Avukat Atilla Kart, birleştirme kararının reddedilmesinin "göstermelik yargılama yapacağım" anlamına geldiğini söyledi. Avukat Abdurrahman Karabulut da, "12 Mayıs saldırısı bir sebep 30 Temmuz katliamı bir sonuçtur" diye belirtti.

'DENİZ POYRAZ KATLİAMINDAN FARKLI DEĞİL'
Halkların Demokratik Partisi (HDP) Milletvekili Habip Eksik de, Dedeoğulları ailesine yönelik ırkçı, faşist katliamın Deniz Poyraz'ın katledilmesinden, Cizre'de Taybet İnan'ın cenazesinin bir hafta sokakta bekletilmesinden farklı olmadığını vurguladı. Eksik, "Bu olaylar bu coğrafyada iktidarların Kürt halkına yönelik yürüttüğü faşist politikalarının sonucudur" şeklinde konuştu.
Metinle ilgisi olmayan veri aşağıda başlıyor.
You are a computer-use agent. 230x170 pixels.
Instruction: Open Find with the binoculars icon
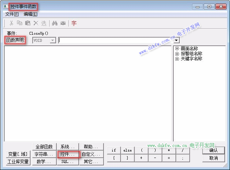click(x=55, y=23)
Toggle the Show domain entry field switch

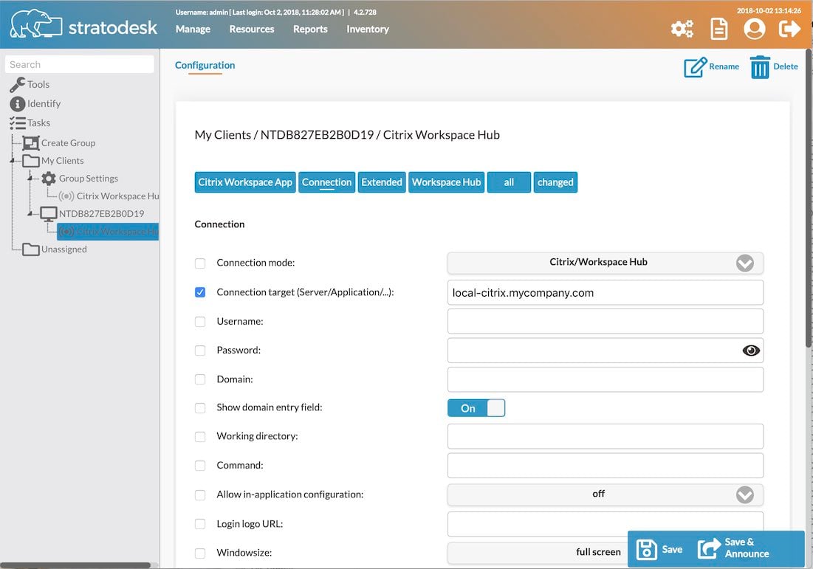click(x=476, y=408)
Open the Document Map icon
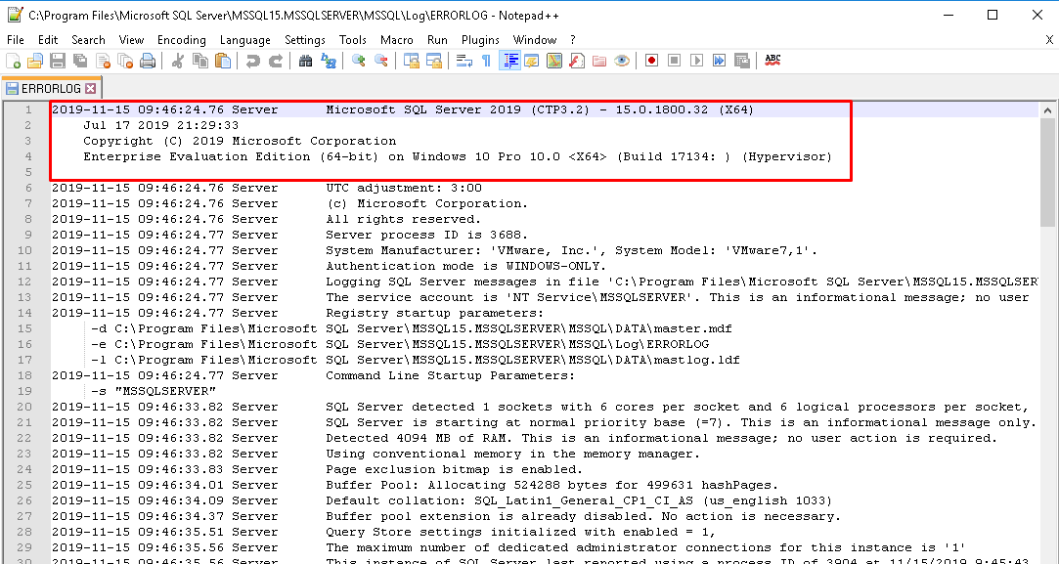The image size is (1059, 564). (555, 61)
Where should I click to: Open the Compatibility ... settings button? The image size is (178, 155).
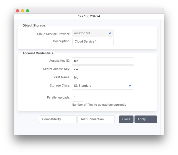[58, 119]
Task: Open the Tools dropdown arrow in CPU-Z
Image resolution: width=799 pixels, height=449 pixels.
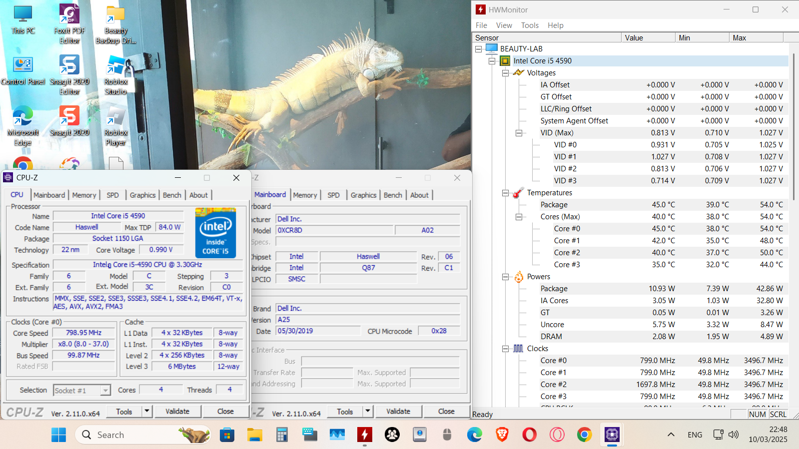Action: tap(147, 411)
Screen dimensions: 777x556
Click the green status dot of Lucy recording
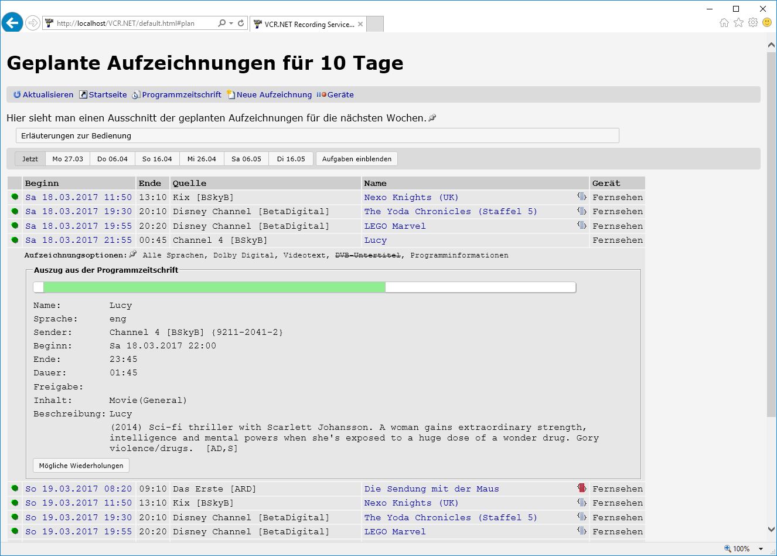click(x=15, y=240)
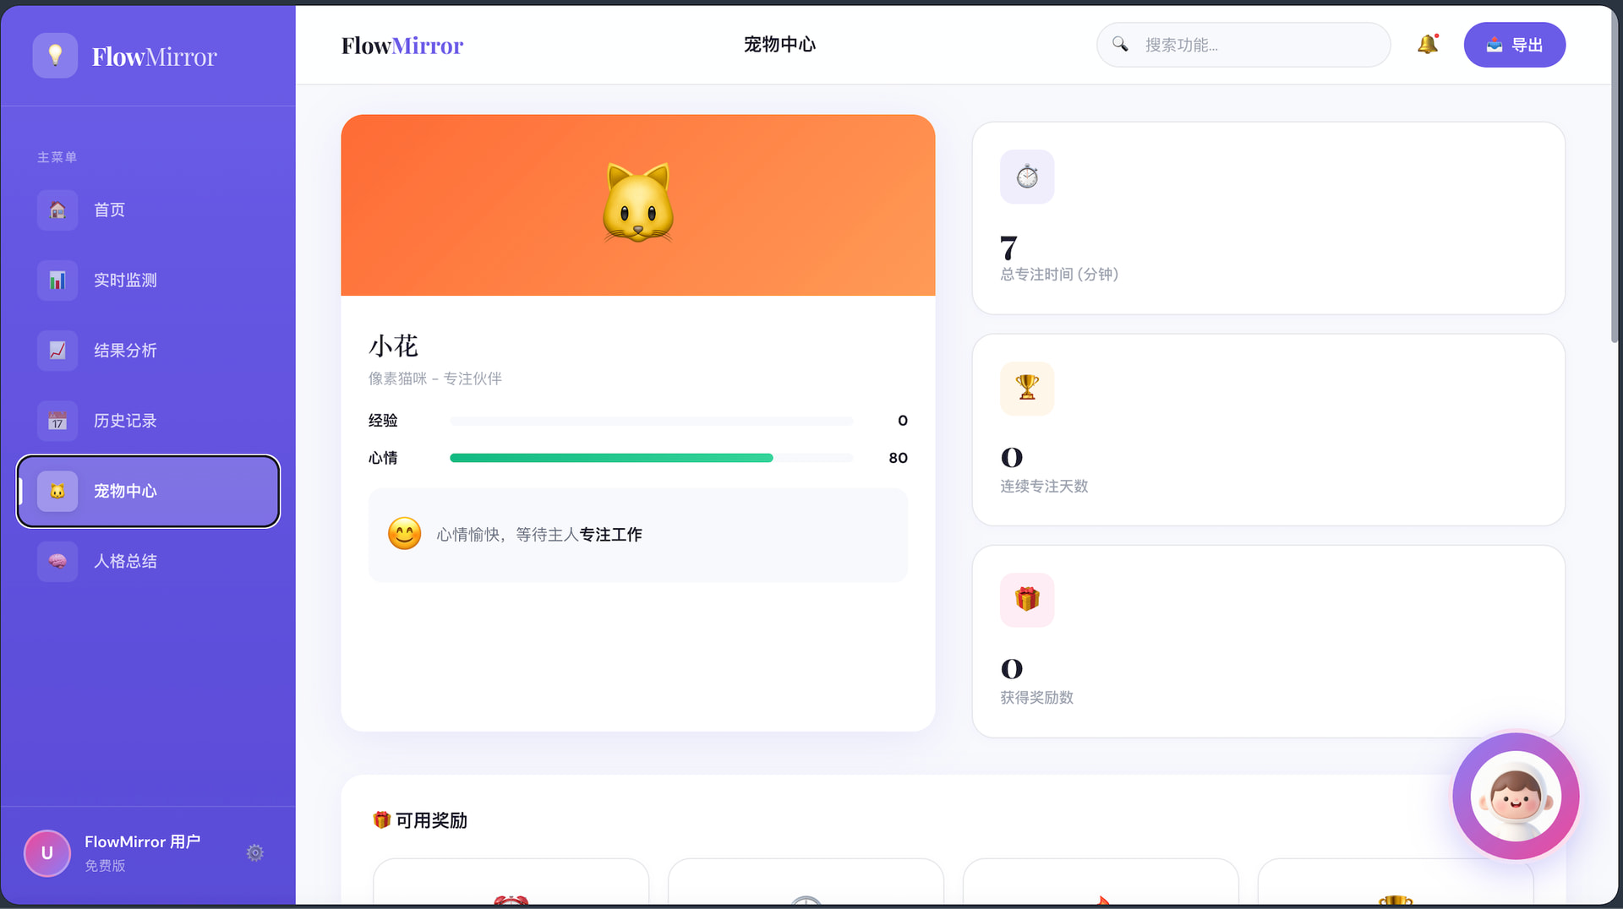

'KÜRT HALKINA YAPILAN KATLİAMDIR'
İktidar yetkilerinin yaptığı açıklamaların Kürt halkına yönelik katliamlara yol açtığını vurgulayan Eksik, "Biz HDP olarak Türkiye'de halkların birlikte yaşama umudunun var edilmesi için, tüm halkların eşit bir şekilde ortak bir yaşam kurması için mücadele veriyoruz, vermeye de devam edeceğiz. İktidar, bu mücadelemizin başarıya ulaşmaması için baskı uyguluyor, yargının tarafsız ve bağımsız karar vermemesi için adeta bu katliamı gerçekleştirenlere yardımcı oluyor. Dedeoğulları ailesinin uğradığı katliam Kürt halkına yapılan bir katliamdır. Bu katliamın asıl nedeni de iktidarın söylem ve politikalardır. Bugün Türkiye'de halkların birlikte barış içinde adil bir şekilde yaşamasını istiyorsak o zaman tarafsız ve bağımsız karar verecek mahkemeleri de sağlamalıyız. İktidar elini bu mahkemelerin üzerinden çekmeli. Davanın takipçisi olmayan devam edeceğiz" ifadelerini kullandı.